# [Solved] Udev fails after update

## GTXcube

Hi guys. I have a problem with my gentoo. After I updated my installation, it shows me error when I am booting.

```
start-stop-daemon: /sbin/udevd does not exist

Failed to start udev

ERROR: udev failed to start
```

What to do ? I tried revdep-rebuild but nothing happen :/

Thanks for helpLast edited by GTXcube on Wed Apr 18, 2012 7:00 am; edited 1 time in total

----------

## Veldrin

run etc-update or dispatch-conf to update you config.

if you did that, and discarded all changes (which is a bad idea), then rebuilding udev might be a solution. 

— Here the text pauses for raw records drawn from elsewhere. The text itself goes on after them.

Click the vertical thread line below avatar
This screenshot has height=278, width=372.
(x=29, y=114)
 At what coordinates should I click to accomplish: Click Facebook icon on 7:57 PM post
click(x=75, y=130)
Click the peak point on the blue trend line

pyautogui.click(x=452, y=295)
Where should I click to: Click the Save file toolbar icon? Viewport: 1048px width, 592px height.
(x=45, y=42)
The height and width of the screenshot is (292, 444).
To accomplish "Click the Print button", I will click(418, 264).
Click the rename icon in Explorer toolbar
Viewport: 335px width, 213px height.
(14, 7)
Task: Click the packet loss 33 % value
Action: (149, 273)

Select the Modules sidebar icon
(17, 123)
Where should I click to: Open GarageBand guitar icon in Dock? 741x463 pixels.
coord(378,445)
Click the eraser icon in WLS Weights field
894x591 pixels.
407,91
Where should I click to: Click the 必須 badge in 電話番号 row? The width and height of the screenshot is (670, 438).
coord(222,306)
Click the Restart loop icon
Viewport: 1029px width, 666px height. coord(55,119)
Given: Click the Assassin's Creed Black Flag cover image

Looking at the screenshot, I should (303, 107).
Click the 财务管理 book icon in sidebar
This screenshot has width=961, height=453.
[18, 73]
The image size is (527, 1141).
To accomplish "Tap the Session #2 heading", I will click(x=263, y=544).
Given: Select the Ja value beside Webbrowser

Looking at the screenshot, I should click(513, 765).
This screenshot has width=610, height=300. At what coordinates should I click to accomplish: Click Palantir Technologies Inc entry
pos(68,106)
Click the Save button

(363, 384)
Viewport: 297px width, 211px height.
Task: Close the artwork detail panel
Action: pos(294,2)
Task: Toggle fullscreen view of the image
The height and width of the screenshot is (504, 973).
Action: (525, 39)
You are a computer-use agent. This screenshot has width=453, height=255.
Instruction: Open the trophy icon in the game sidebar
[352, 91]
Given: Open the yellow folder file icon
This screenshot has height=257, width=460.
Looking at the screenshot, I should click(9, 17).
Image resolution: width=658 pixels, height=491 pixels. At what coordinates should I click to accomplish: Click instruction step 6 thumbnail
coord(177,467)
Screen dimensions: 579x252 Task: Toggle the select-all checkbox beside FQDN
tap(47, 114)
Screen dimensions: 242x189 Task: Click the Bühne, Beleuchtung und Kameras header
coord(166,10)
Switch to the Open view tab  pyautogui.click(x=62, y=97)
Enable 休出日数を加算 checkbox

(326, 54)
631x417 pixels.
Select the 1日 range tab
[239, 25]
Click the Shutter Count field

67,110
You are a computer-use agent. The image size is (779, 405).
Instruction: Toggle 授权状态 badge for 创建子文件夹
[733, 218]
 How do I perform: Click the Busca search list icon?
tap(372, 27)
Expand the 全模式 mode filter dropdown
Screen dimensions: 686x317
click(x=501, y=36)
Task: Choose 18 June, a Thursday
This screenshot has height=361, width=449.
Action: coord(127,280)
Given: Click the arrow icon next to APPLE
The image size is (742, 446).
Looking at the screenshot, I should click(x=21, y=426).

In either case, you have to boot from livecd to get the system working again.

if you need more detailed instruction, please provide you current partition layout.

V.

----------

## GTXcube

I know this commands and I thought that it can be a solution but I didn't use it because there is 37 files to update and I really don't know when to use which function. I can write list of them if you want.

And my partition layout is:

```
100MB /dev/sda1 ntfs no boot point - windows boot menu

180GB /dev/sda2 ntfs /media/Windows

64MB /dev/sda3 ext2 /boot

70GB /dev/sda4 reiserfs /

500GB /dev/sdb1 ntfs /media/Data
```

I can write detailed info about it but now I am on my laptop.

Thanks for help

----------

## Veldrin

you have a (comparably) simple setup - this will make things easy.

in a nutshell, boot you livecd, mount the system, chroot into it, fix whatever is wrong, reboot to real system.

```
mount /dev/sda4 /mnt/gentoo/

mount /dev/sda3 /mnt/gentoo/boot

mount -o bind /dev /mnt/gentoo/dev

mount -t proc proc /mnt/gentoo/proc
```

```
chroot /mnt/gentoo /bin/bash

env-update
```

```
etc-update
```

for the fixing part itself:

* if it is an init script (/etc/init.d/somthing) then it is safe to upgrade. 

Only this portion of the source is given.